EXERCISE DATA:
▬▬▬▬▬▬
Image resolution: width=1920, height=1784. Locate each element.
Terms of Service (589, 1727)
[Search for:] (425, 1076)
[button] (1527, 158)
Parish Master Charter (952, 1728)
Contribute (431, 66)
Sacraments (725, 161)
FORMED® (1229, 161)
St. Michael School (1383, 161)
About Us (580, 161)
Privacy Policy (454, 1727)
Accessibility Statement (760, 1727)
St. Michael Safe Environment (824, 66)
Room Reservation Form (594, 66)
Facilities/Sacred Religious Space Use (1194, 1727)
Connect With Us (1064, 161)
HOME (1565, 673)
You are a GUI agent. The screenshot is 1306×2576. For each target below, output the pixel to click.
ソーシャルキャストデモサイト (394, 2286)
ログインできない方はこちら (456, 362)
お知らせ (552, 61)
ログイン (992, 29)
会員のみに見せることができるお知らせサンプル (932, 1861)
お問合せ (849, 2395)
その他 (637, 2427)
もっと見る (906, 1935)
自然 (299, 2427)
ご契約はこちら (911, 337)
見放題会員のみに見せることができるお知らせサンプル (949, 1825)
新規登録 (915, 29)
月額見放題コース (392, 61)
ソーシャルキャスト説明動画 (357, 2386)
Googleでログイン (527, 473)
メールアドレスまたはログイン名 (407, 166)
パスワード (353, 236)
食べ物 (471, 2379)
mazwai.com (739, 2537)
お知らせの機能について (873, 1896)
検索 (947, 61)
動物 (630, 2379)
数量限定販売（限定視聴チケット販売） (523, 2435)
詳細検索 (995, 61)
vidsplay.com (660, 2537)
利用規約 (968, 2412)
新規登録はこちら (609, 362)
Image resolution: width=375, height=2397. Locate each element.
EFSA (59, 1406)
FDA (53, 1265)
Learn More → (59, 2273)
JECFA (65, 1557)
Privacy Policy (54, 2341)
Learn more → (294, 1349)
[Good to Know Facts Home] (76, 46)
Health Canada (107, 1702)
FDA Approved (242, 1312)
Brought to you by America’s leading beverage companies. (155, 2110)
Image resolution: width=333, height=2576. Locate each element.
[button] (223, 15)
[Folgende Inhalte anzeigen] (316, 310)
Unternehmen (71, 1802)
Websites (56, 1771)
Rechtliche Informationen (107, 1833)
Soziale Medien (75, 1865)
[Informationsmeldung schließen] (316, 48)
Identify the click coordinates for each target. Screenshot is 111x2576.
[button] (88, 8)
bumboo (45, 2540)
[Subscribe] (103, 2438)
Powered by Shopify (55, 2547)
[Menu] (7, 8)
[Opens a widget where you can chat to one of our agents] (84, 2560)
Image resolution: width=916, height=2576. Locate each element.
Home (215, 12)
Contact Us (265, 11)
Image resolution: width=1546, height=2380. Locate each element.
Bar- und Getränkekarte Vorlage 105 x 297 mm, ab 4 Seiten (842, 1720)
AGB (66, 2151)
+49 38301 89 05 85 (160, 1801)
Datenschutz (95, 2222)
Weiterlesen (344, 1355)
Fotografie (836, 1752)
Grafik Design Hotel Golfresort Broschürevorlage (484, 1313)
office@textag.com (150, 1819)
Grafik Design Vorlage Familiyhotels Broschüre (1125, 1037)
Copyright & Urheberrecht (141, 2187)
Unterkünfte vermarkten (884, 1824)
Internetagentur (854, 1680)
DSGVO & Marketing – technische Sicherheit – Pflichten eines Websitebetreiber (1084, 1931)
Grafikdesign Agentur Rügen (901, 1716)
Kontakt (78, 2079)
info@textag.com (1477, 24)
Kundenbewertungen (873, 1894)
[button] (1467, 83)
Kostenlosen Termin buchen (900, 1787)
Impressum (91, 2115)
▬▬▬▬▬▬
ASSIGNMENT:
Take the records and restate them word for word.

ANSWER:
Image resolution: width=1920, height=1784. Locate each element.
Terms of Service (589, 1727)
[Search for:] (425, 1076)
[button] (1527, 158)
Parish Master Charter (952, 1728)
Contribute (431, 66)
Sacraments (725, 161)
FORMED® (1229, 161)
St. Michael School (1383, 161)
About Us (580, 161)
Privacy Policy (454, 1727)
Accessibility Statement (760, 1727)
St. Michael Safe Environment (824, 66)
Room Reservation Form (594, 66)
Facilities/Sacred Religious Space Use (1194, 1727)
Connect With Us (1064, 161)
HOME (1565, 673)
You are a GUI agent. The screenshot is 1306×2576. For each target below, output the pixel to click.
ソーシャルキャストデモサイト (394, 2286)
ログインできない方はこちら (456, 362)
お知らせ (552, 61)
ログイン (992, 29)
会員のみに見せることができるお知らせサンプル (932, 1861)
お問合せ (849, 2395)
その他 (637, 2427)
もっと見る (906, 1935)
自然 (299, 2427)
ご契約はこちら (911, 337)
見放題会員のみに見せることができるお知らせサンプル (949, 1825)
新規登録 (915, 29)
月額見放題コース (392, 61)
ソーシャルキャスト説明動画 (357, 2386)
Googleでログイン (527, 473)
メールアドレスまたはログイン名 (407, 166)
パスワード (353, 236)
食べ物 (471, 2379)
mazwai.com (739, 2537)
お知らせの機能について (873, 1896)
検索 (947, 61)
動物 (630, 2379)
数量限定販売（限定視聴チケット販売） (523, 2435)
詳細検索 (995, 61)
vidsplay.com (660, 2537)
利用規約 (968, 2412)
新規登録はこちら (609, 362)
Image resolution: width=375, height=2397. Locate each element.
EFSA (59, 1406)
FDA (53, 1265)
Learn More → (59, 2273)
JECFA (65, 1557)
Privacy Policy (54, 2341)
Learn more → (294, 1349)
[Good to Know Facts Home] (76, 46)
Health Canada (107, 1702)
FDA Approved (242, 1312)
Brought to you by America’s leading beverage companies. (155, 2110)
Image resolution: width=333, height=2576. Locate each element.
[button] (223, 15)
[Folgende Inhalte anzeigen] (316, 310)
Unternehmen (71, 1802)
Websites (56, 1771)
Rechtliche Informationen (107, 1833)
Soziale Medien (75, 1865)
[Informationsmeldung schließen] (316, 48)
Identify the click coordinates for each target. Screenshot is 111x2576.
[button] (88, 8)
bumboo (45, 2540)
[Subscribe] (103, 2438)
Powered by Shopify (55, 2547)
[Menu] (7, 8)
[Opens a widget where you can chat to one of our agents] (84, 2560)
Image resolution: width=916, height=2576. Locate each element.
Home (215, 12)
Contact Us (265, 11)
Image resolution: width=1546, height=2380. Locate each element.
Bar- und Getränkekarte Vorlage 105 x 297 mm, ab 4 Seiten (842, 1720)
AGB (66, 2151)
+49 38301 89 05 85 (160, 1801)
Datenschutz (95, 2222)
Weiterlesen (344, 1355)
Fotografie (836, 1752)
Grafik Design Hotel Golfresort Broschürevorlage (484, 1313)
office@textag.com (150, 1819)
Grafik Design Vorlage Familiyhotels Broschüre (1125, 1037)
Copyright & Urheberrecht (141, 2187)
Unterkünfte vermarkten (884, 1824)
Internetagentur (854, 1680)
DSGVO & Marketing – technische Sicherheit – Pflichten eines Websitebetreiber (1084, 1931)
Grafikdesign Agentur Rügen (901, 1716)
Kontakt (78, 2079)
info@textag.com (1477, 24)
Kundenbewertungen (873, 1894)
[button] (1467, 83)
Kostenlosen Termin buchen (900, 1787)
Impressum (91, 2115)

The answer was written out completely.